RFC: Add Scanner Capability Flag to enhance Scanner Worker Selection

[J12934]

Is your feature request related to a problem? Please describe.

When it comes to Multi Tenancy there are two main axis we'd like two support with the secureCodeBox Engine:

Team Separation

This allows the association of scanners operated by the teams with that team. The scanners will then only work on scan jobs created by that team. This was implemented in #79.

Capability Separation

Not every worker deployment in a team has to be the same.

Some scanners might...

• be deployed in certain network situation which enable different scans.
• have files mounted onto their filesystem which are required to perform certain scans.
• have certain configuration / deployment requirements by the scanner to run certain kinds of scans. E.g. nmap requiring root rights / linux capabilities to run OS detection scans (See: Operating System scans need root rights scanner-infrastructure-nmap#2)

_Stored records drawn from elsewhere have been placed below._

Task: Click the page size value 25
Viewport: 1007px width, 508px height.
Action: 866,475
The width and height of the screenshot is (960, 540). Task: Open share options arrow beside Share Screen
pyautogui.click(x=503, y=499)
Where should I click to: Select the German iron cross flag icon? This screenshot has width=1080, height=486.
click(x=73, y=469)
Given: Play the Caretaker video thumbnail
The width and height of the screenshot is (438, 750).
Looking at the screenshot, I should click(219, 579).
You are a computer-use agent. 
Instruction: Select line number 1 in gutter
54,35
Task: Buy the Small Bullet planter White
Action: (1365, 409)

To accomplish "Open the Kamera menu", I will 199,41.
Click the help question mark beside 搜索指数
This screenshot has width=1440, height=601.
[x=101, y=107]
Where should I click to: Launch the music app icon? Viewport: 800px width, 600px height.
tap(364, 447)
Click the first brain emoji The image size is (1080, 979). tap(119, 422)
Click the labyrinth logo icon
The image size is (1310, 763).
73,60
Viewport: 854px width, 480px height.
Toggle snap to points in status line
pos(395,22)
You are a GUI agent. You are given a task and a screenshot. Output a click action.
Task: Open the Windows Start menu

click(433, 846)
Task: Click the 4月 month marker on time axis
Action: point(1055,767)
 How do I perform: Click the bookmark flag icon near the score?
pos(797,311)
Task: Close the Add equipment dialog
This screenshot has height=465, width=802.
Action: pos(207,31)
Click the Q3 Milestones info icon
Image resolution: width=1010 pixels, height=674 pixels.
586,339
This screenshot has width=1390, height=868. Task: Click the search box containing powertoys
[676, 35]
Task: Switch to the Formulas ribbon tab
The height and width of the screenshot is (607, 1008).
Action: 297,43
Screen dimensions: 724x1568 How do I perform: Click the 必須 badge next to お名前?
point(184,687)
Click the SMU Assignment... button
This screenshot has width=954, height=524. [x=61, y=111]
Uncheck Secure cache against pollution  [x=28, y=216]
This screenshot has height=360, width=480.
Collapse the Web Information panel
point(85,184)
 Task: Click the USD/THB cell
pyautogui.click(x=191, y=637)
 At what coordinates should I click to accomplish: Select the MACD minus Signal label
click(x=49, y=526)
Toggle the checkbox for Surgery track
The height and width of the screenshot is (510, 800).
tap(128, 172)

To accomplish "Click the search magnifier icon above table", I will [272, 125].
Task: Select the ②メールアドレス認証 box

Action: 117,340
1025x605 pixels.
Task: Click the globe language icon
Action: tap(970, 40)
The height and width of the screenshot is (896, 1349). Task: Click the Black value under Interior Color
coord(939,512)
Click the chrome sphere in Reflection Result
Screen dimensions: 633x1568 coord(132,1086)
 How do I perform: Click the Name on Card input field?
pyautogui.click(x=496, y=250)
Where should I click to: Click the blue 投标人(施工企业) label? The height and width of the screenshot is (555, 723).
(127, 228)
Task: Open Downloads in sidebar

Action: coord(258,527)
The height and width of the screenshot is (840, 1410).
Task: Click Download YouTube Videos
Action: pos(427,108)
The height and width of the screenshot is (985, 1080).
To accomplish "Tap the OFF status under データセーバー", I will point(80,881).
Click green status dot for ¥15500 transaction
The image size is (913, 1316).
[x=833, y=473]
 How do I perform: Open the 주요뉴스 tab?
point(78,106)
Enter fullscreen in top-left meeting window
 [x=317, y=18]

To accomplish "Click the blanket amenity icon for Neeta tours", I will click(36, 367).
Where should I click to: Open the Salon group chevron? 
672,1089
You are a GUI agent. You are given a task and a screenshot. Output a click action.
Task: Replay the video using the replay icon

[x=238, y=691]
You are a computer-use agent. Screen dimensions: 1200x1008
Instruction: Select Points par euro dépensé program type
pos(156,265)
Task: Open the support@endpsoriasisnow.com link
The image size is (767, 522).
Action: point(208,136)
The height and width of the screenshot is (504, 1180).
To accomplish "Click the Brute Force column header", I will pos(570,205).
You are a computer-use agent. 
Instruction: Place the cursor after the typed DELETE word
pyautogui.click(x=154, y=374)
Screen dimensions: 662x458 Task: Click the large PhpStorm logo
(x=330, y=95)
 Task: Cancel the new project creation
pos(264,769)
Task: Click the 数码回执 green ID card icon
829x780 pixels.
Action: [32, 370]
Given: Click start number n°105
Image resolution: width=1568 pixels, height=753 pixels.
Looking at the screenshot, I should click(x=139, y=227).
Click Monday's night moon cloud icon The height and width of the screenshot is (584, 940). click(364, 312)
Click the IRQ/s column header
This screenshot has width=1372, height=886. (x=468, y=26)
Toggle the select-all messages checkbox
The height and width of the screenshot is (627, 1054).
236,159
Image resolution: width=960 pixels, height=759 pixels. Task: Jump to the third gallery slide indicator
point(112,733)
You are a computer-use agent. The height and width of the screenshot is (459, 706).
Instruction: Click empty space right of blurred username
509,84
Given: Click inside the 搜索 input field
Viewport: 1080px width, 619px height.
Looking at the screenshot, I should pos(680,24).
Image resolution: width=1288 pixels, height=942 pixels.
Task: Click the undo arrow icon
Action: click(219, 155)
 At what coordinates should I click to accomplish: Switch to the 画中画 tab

This problem can be solved by using the team separation feature by creating a new team for every team / capability combination, but that is quite tedious. These teams could look something like this:

• team42
• team42_nmap_privileged
• team42_zap_behindwaf

Creating new teams requires to assign all team members to every of their related teams, which is a big organisational overhead.

Describe the solution you'd like

I'd like to introduce capabilities into the StartSecurityTest and the LockScanJob APIs.

The addition to the startSecurity Test API would be a new optional requiredCapabilities attribute which allows the user to express which capabilities are required for the scan job.

The addition to the LockScanJob API would allow the scanners to communicate to the engine which capabilities the have.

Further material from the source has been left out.